What you should do: Copy the material below word for word, every line as it stands.

Provided records:
--
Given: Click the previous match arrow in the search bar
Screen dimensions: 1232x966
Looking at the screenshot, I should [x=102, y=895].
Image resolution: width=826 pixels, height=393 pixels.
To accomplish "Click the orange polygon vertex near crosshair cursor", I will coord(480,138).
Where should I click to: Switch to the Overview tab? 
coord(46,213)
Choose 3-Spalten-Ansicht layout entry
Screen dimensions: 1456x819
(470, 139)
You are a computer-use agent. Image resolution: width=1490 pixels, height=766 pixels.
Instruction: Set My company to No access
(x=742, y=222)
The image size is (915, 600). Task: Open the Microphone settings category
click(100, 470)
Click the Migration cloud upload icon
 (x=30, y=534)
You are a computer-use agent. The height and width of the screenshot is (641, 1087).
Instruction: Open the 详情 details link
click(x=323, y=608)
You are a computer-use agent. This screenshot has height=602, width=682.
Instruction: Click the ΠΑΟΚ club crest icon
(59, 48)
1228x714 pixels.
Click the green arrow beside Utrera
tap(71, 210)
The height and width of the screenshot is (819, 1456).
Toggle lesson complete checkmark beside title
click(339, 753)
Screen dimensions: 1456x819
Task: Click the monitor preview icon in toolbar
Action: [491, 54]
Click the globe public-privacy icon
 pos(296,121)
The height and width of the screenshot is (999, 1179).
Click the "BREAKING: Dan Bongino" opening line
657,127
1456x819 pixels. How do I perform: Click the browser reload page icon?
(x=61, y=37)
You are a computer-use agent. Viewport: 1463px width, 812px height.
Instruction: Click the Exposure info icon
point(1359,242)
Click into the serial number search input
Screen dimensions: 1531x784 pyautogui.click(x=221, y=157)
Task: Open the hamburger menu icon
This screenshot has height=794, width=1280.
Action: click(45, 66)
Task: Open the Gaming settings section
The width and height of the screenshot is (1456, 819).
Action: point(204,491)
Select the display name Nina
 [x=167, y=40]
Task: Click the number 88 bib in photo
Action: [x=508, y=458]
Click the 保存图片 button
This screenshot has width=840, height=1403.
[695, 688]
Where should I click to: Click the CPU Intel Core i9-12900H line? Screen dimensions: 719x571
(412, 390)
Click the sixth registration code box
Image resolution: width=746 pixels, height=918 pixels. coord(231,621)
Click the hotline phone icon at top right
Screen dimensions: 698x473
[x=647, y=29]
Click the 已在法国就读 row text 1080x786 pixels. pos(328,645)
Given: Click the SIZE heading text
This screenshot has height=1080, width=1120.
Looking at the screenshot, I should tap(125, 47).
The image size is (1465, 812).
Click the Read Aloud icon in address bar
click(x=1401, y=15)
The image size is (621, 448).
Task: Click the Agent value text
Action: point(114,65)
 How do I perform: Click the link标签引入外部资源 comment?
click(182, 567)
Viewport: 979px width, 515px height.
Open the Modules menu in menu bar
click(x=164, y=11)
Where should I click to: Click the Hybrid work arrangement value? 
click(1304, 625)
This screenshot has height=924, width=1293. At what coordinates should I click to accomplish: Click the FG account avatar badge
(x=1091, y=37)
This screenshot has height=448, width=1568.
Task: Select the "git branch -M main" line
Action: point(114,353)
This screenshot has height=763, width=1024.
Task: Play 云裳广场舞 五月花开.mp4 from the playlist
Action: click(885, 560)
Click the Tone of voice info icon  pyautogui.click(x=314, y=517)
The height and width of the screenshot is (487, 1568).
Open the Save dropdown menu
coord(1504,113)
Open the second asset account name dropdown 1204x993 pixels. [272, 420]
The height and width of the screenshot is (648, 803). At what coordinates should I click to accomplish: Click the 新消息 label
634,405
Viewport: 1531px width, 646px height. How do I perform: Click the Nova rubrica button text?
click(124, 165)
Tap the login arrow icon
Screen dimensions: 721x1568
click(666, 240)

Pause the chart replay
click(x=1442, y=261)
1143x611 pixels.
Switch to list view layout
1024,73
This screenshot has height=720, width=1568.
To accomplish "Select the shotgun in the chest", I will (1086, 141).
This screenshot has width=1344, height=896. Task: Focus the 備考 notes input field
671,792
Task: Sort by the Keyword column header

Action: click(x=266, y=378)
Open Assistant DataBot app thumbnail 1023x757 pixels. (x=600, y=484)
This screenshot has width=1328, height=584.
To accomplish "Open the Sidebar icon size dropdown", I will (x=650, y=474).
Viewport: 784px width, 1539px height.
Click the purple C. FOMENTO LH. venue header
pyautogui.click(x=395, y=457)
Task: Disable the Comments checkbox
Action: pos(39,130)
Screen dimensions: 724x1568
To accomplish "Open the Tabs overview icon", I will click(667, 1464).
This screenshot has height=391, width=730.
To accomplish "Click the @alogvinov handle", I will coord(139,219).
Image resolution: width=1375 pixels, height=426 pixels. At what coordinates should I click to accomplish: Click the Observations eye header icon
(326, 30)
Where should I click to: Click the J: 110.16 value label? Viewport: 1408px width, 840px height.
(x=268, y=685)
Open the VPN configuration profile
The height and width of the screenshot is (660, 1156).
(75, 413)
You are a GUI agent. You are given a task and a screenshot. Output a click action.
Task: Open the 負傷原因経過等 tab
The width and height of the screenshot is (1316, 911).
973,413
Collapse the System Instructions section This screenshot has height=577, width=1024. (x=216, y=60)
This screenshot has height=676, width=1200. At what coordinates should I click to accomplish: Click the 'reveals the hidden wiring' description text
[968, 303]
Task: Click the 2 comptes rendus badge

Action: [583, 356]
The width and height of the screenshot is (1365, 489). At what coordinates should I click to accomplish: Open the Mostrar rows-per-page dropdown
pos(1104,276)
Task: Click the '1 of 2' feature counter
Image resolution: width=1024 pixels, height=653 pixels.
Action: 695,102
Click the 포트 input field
--
The result:
Given: Click the previous match arrow in the search bar
Screen dimensions: 1232x966
Looking at the screenshot, I should [x=102, y=895].
Image resolution: width=826 pixels, height=393 pixels.
To accomplish "Click the orange polygon vertex near crosshair cursor", I will coord(480,138).
Where should I click to: Switch to the Overview tab? 
coord(46,213)
Choose 3-Spalten-Ansicht layout entry
Screen dimensions: 1456x819
(470, 139)
You are a computer-use agent. Image resolution: width=1490 pixels, height=766 pixels.
Instruction: Set My company to No access
(x=742, y=222)
The image size is (915, 600). Task: Open the Microphone settings category
click(100, 470)
Click the Migration cloud upload icon
 (x=30, y=534)
You are a computer-use agent. The height and width of the screenshot is (641, 1087).
Instruction: Open the 详情 details link
click(x=323, y=608)
You are a computer-use agent. This screenshot has height=602, width=682.
Instruction: Click the ΠΑΟΚ club crest icon
(59, 48)
1228x714 pixels.
Click the green arrow beside Utrera
tap(71, 210)
The height and width of the screenshot is (819, 1456).
Toggle lesson complete checkmark beside title
click(339, 753)
Screen dimensions: 1456x819
Task: Click the monitor preview icon in toolbar
Action: [491, 54]
Click the globe public-privacy icon
 pos(296,121)
The height and width of the screenshot is (999, 1179).
Click the "BREAKING: Dan Bongino" opening line
657,127
1456x819 pixels. How do I perform: Click the browser reload page icon?
(x=61, y=37)
You are a computer-use agent. Viewport: 1463px width, 812px height.
Instruction: Click the Exposure info icon
point(1359,242)
Click into the serial number search input
Screen dimensions: 1531x784 pyautogui.click(x=221, y=157)
Task: Open the hamburger menu icon
This screenshot has height=794, width=1280.
Action: click(45, 66)
Task: Open the Gaming settings section
The width and height of the screenshot is (1456, 819).
Action: point(204,491)
Select the display name Nina
 [x=167, y=40]
Task: Click the number 88 bib in photo
Action: [x=508, y=458]
Click the 保存图片 button
This screenshot has width=840, height=1403.
[695, 688]
Where should I click to: Click the CPU Intel Core i9-12900H line? Screen dimensions: 719x571
(412, 390)
Click the sixth registration code box
Image resolution: width=746 pixels, height=918 pixels. coord(231,621)
Click the hotline phone icon at top right
Screen dimensions: 698x473
[x=647, y=29]
Click the 已在法国就读 row text 1080x786 pixels. pos(328,645)
Given: Click the SIZE heading text
This screenshot has height=1080, width=1120.
Looking at the screenshot, I should tap(125, 47).
The image size is (1465, 812).
Click the Read Aloud icon in address bar
click(x=1401, y=15)
The image size is (621, 448).
Task: Click the Agent value text
Action: point(114,65)
 How do I perform: Click the link标签引入外部资源 comment?
click(182, 567)
Viewport: 979px width, 515px height.
Open the Modules menu in menu bar
click(x=164, y=11)
Where should I click to: Click the Hybrid work arrangement value? 
click(1304, 625)
This screenshot has height=924, width=1293. At what coordinates should I click to accomplish: Click the FG account avatar badge
(x=1091, y=37)
This screenshot has height=448, width=1568.
Task: Select the "git branch -M main" line
Action: point(114,353)
This screenshot has height=763, width=1024.
Task: Play 云裳广场舞 五月花开.mp4 from the playlist
Action: click(885, 560)
Click the Tone of voice info icon  pyautogui.click(x=314, y=517)
The height and width of the screenshot is (487, 1568).
Open the Save dropdown menu
coord(1504,113)
Open the second asset account name dropdown 1204x993 pixels. [272, 420]
The height and width of the screenshot is (648, 803). At what coordinates should I click to accomplish: Click the 新消息 label
634,405
Viewport: 1531px width, 646px height. How do I perform: Click the Nova rubrica button text?
click(124, 165)
Tap the login arrow icon
Screen dimensions: 721x1568
click(666, 240)

Pause the chart replay
click(x=1442, y=261)
1143x611 pixels.
Switch to list view layout
1024,73
This screenshot has height=720, width=1568.
To accomplish "Select the shotgun in the chest", I will (1086, 141).
This screenshot has width=1344, height=896. Task: Focus the 備考 notes input field
671,792
Task: Sort by the Keyword column header

Action: click(x=266, y=378)
Open Assistant DataBot app thumbnail 1023x757 pixels. (x=600, y=484)
This screenshot has width=1328, height=584.
To accomplish "Open the Sidebar icon size dropdown", I will (x=650, y=474).
Viewport: 784px width, 1539px height.
Click the purple C. FOMENTO LH. venue header
pyautogui.click(x=395, y=457)
Task: Disable the Comments checkbox
Action: pos(39,130)
Screen dimensions: 724x1568
To accomplish "Open the Tabs overview icon", I will click(667, 1464).
This screenshot has height=391, width=730.
To accomplish "Click the @alogvinov handle", I will coord(139,219).
Image resolution: width=1375 pixels, height=426 pixels. At what coordinates should I click to accomplish: Click the Observations eye header icon
(326, 30)
Where should I click to: Click the J: 110.16 value label? Viewport: 1408px width, 840px height.
(x=268, y=685)
Open the VPN configuration profile
The height and width of the screenshot is (660, 1156).
(75, 413)
You are a GUI agent. You are given a task and a screenshot. Output a click action.
Task: Open the 負傷原因経過等 tab
The width and height of the screenshot is (1316, 911).
973,413
Collapse the System Instructions section This screenshot has height=577, width=1024. (x=216, y=60)
This screenshot has height=676, width=1200. At what coordinates should I click to accomplish: Click the 'reveals the hidden wiring' description text
[968, 303]
Task: Click the 2 comptes rendus badge

Action: [583, 356]
The width and height of the screenshot is (1365, 489). At what coordinates should I click to accomplish: Open the Mostrar rows-per-page dropdown
pos(1104,276)
Task: Click the '1 of 2' feature counter
Image resolution: width=1024 pixels, height=653 pixels.
Action: 695,102
Click the 포트 input field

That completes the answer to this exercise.